■ **How to complete this task**:
Check every line below for the string "Save", and copy the lines that contain it.

(Beginning of The input)

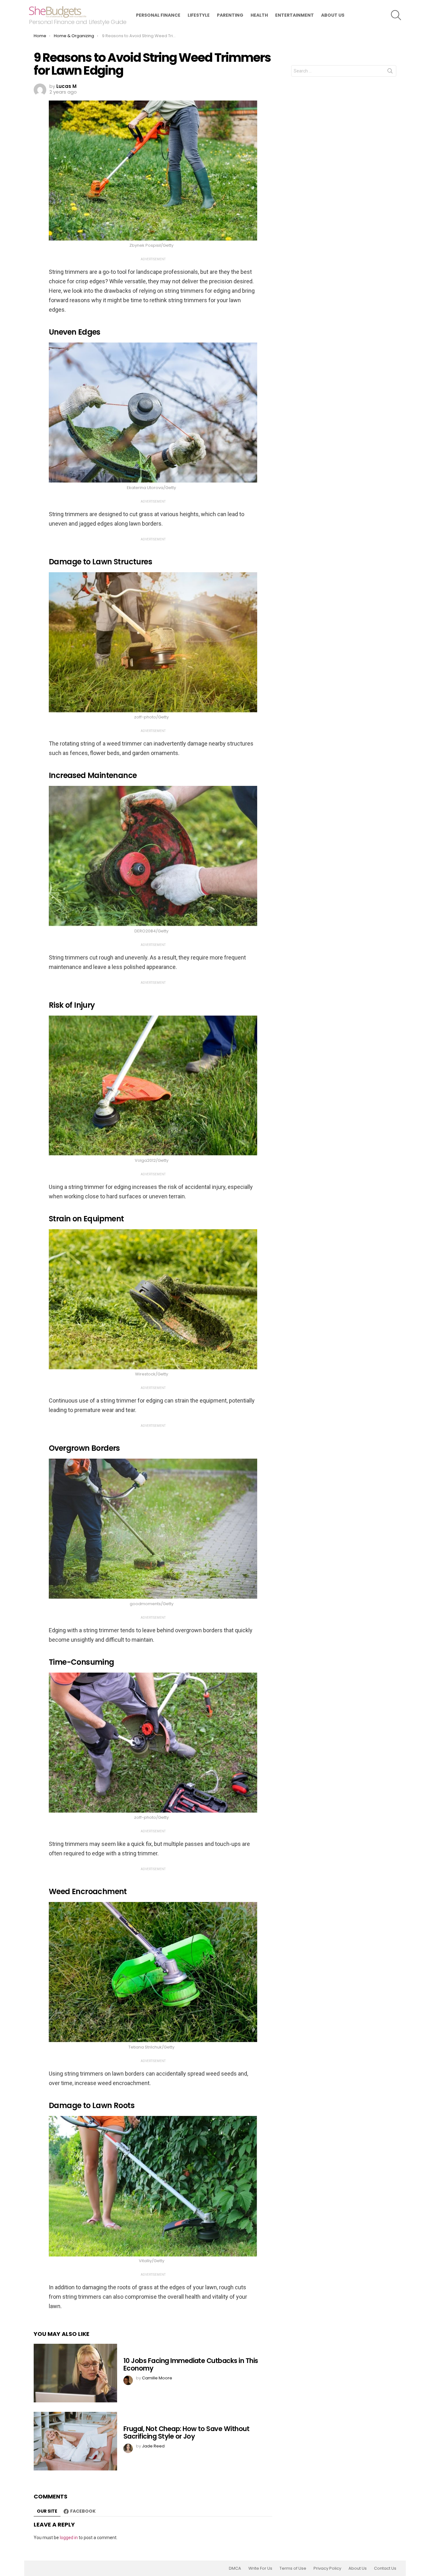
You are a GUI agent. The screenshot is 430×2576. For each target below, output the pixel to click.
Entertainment (294, 15)
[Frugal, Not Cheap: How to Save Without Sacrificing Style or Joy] (75, 2441)
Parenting (230, 15)
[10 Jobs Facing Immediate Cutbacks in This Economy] (75, 2373)
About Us (332, 15)
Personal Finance (158, 15)
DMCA (235, 2568)
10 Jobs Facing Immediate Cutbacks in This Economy (190, 2364)
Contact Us (385, 2568)
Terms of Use (293, 2568)
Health (259, 15)
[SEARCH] (396, 15)
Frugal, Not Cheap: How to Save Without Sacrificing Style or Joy (186, 2432)
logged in (69, 2537)
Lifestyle (199, 15)
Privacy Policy (327, 2568)
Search (390, 72)
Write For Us (260, 2568)
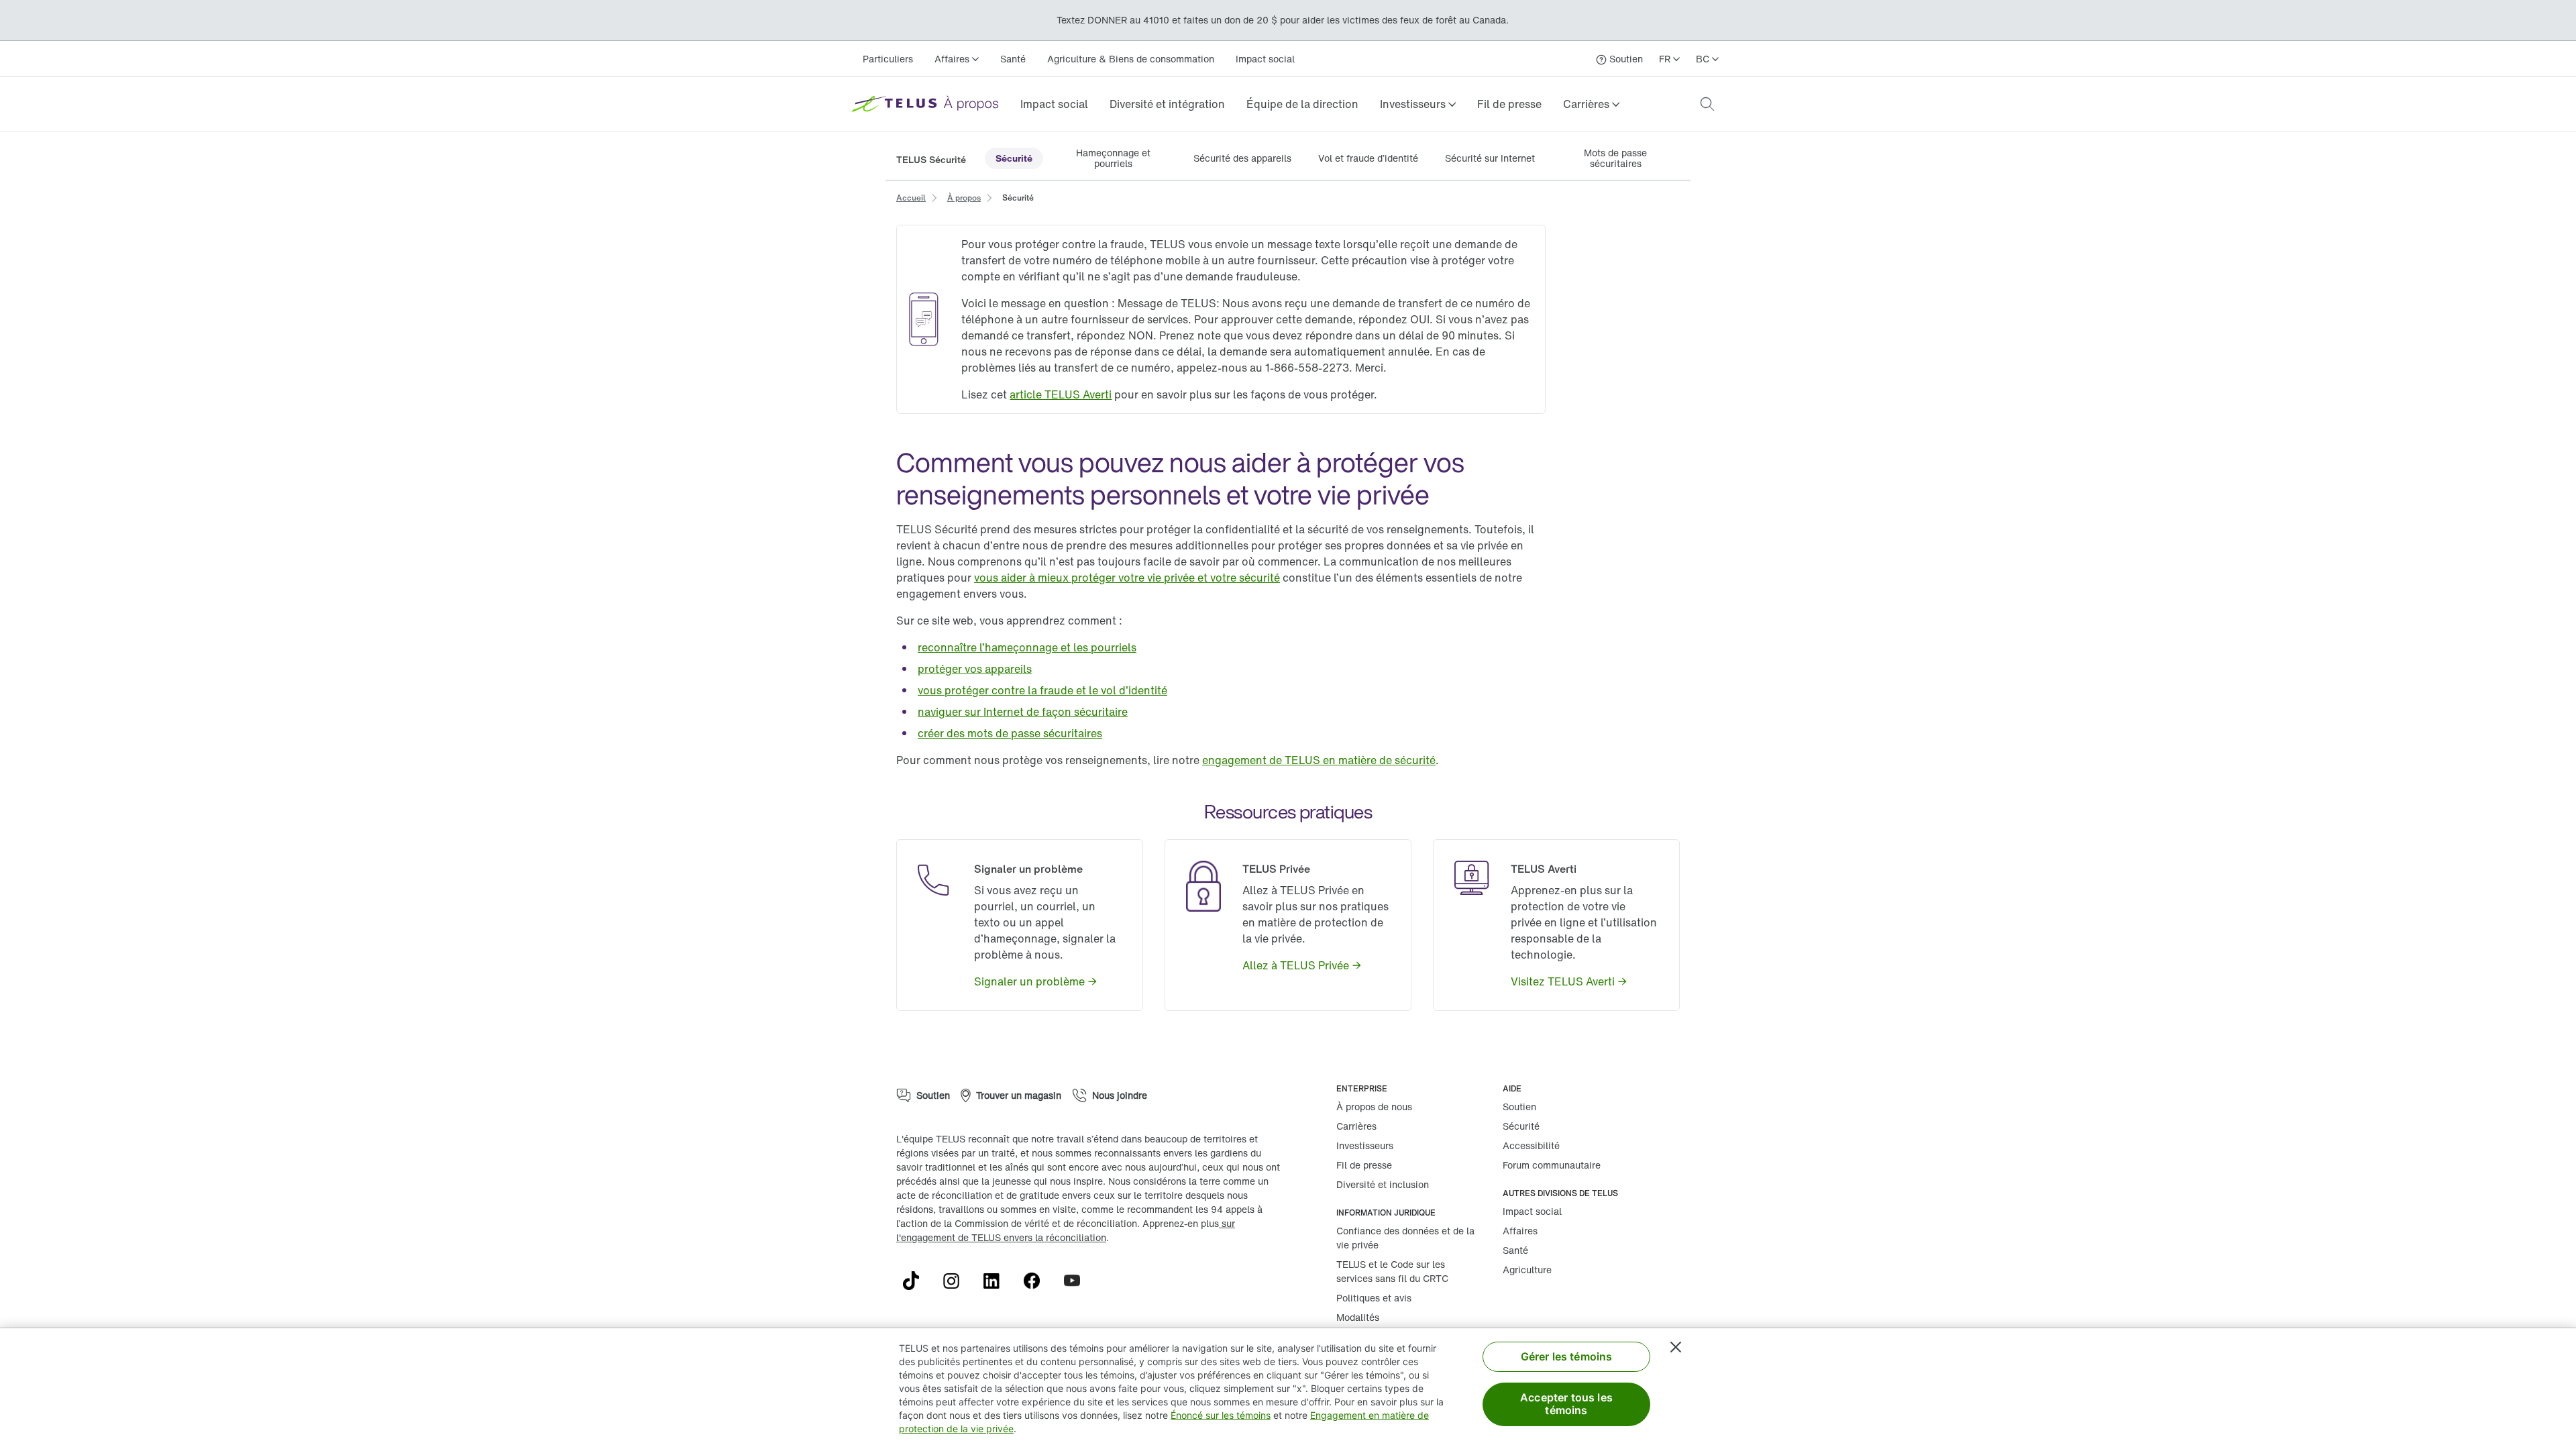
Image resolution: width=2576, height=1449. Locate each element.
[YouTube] (1077, 1280)
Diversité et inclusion (1382, 1184)
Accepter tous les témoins (1566, 1404)
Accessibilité (1531, 1145)
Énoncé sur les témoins (1221, 1415)
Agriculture (1527, 1270)
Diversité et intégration (1167, 104)
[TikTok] (916, 1280)
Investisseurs (1364, 1145)
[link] (1054, 104)
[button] (1418, 104)
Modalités (1357, 1317)
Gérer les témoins (1567, 1356)
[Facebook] (1037, 1280)
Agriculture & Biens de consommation (1130, 59)
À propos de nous (1374, 1106)
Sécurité (1521, 1126)
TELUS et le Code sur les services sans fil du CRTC (1392, 1271)
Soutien (1519, 1106)
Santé (1013, 59)
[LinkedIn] (997, 1280)
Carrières (1356, 1126)
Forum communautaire (1552, 1165)
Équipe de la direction (1302, 104)
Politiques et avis (1373, 1298)
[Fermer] (1675, 1347)
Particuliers (888, 59)
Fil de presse (1509, 104)
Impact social (1265, 59)
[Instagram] (956, 1280)
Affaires (1520, 1231)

(End of The input)

■ **Answer for this exercise**:
[Frugal, Not Cheap: How to Save Without Sacrificing Style or Joy] (75, 2441)
Frugal, Not Cheap: How to Save Without Sacrificing Style or Joy (186, 2432)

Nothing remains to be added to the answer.